Reinforcement learning has become an established class of powerful machine learning methods operating online on sequential tasks by direct interaction with an environment instead of processing precollected training datasets. At the same time, the nature of many tasks with an inner hierarchical structure has evoked interest in hierarchical RL approaches that introduced the two-level decomposition directly into computational models. These methods are usually composed of lower-level controllers – skills – providing simple behaviors, and a high-level controller which uses the skills to solve the overall task. Skill discovery and acquisition remain principal challenges in hierarchical RL, and most of the relevant works have focused on resolving this issue by using pre-trained skills, fixed during the main learning process, which may lead to suboptimal solutions.
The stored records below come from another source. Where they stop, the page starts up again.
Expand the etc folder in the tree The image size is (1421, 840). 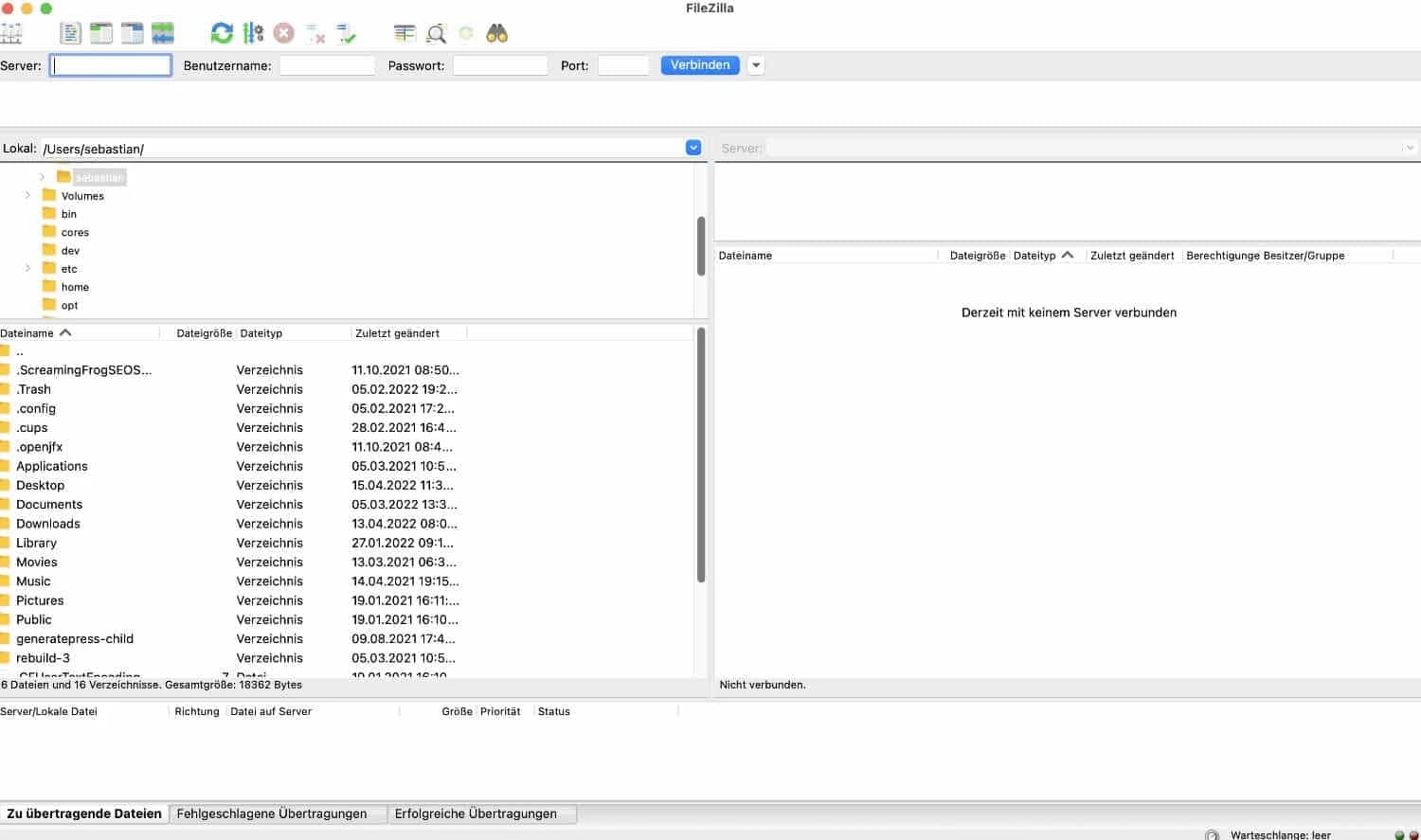click(27, 268)
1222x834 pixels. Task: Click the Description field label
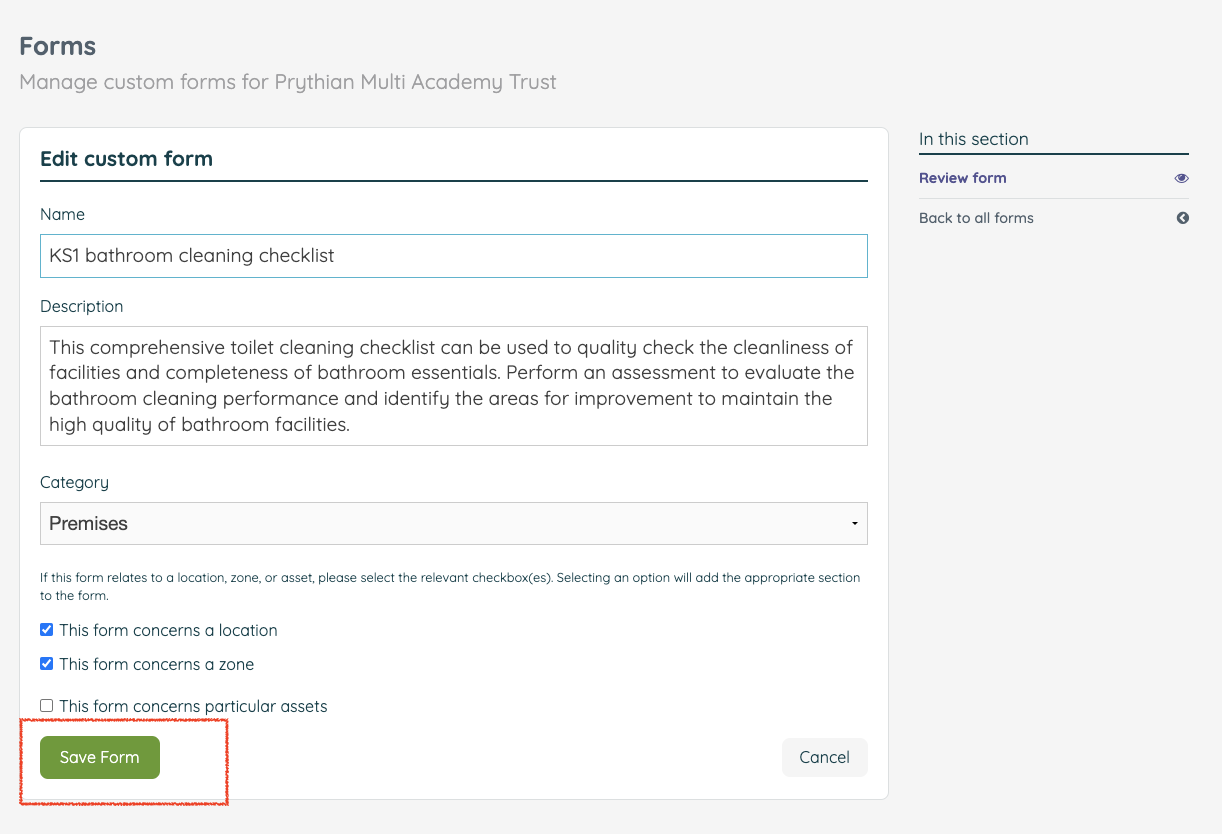(82, 306)
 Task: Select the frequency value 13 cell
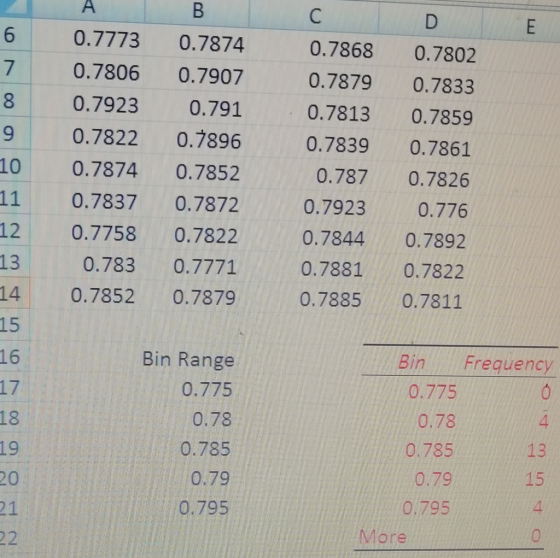click(536, 450)
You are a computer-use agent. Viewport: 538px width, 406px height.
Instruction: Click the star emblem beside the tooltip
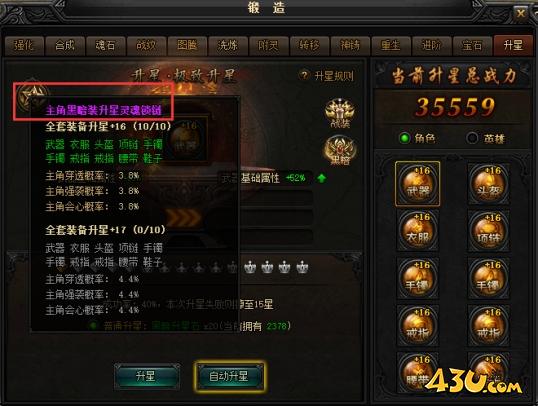coord(32,95)

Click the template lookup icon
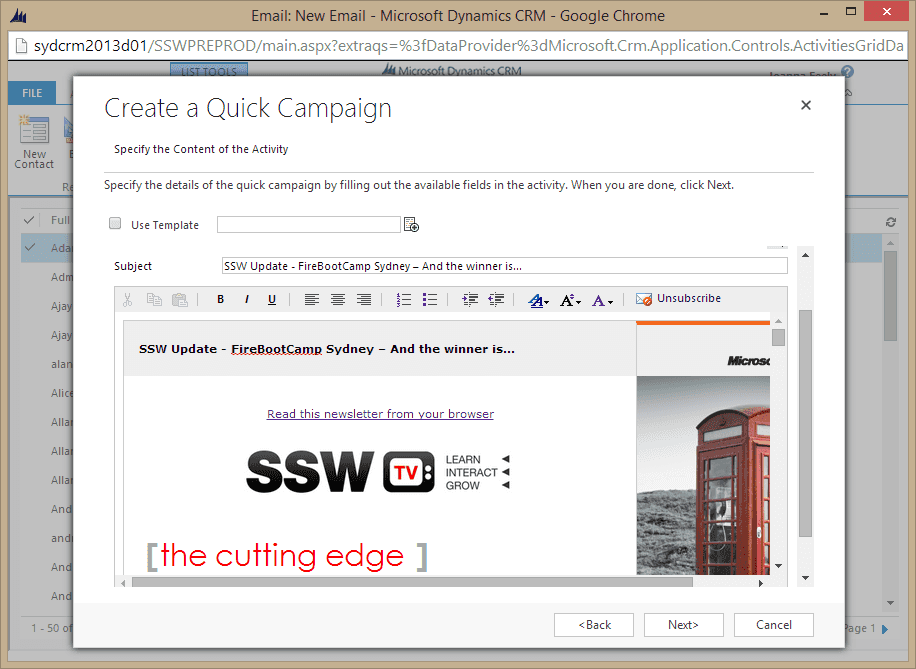pos(411,225)
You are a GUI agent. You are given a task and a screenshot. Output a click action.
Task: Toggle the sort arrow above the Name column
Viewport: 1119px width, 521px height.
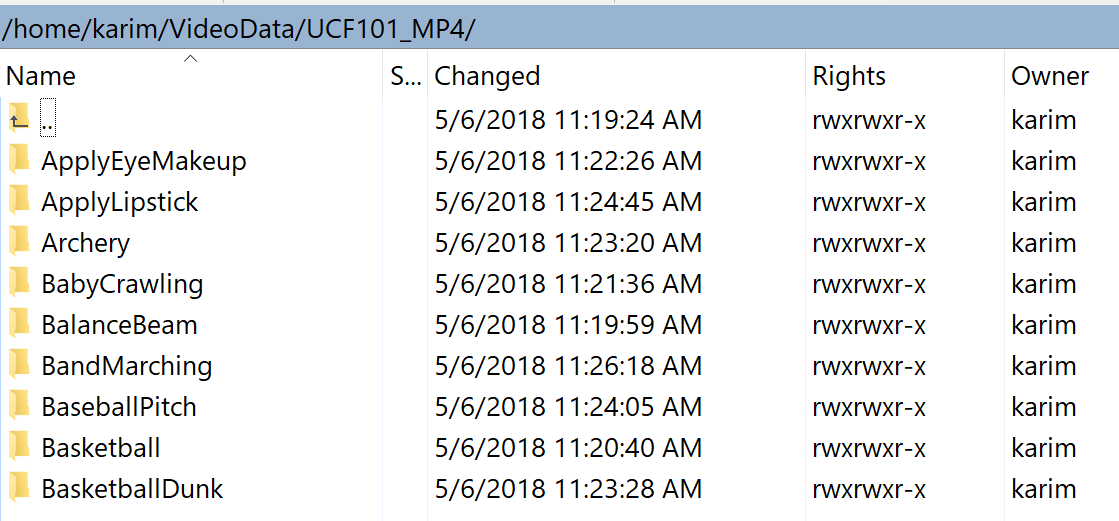[x=190, y=59]
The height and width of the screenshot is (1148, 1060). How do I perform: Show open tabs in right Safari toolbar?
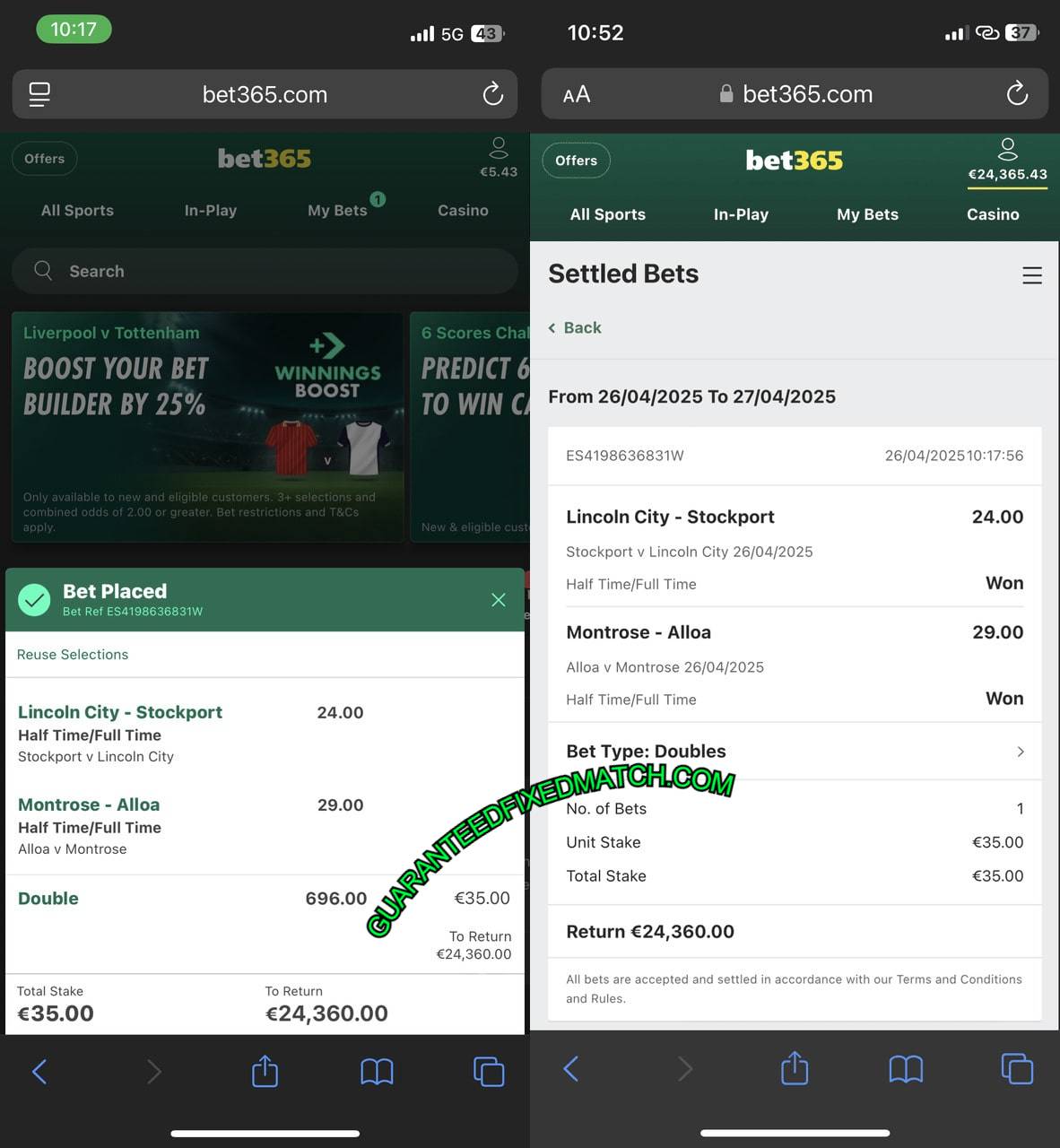click(x=1017, y=1068)
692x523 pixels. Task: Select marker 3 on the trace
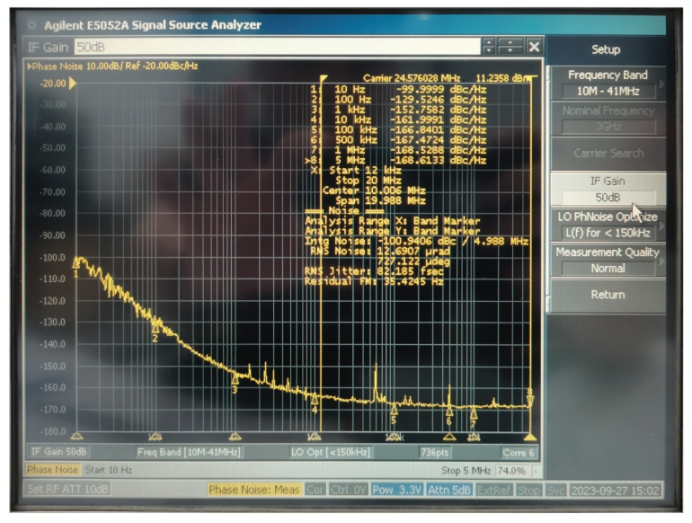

We propose a universal pluggable framework of Adaptive Skill Acquisition (ASA), aimed to augment existing solutions by trying to achieve optimality. ASA can observe the high-level controller during its training and identify skills that it lacks to successfully learn the task. These missing skills are subsequently trained and integrated into the hierarchy, enabling better performance of the overall architecture. As we show in the pilot maze-type experiments, the identification of missing skills performs reasonably well, and embedding such skills into the hierarchy may significantly improve the performance of an overall model.

Supported by grant 1/0796/18 from Slovak Grant Agency for Science (VEGA).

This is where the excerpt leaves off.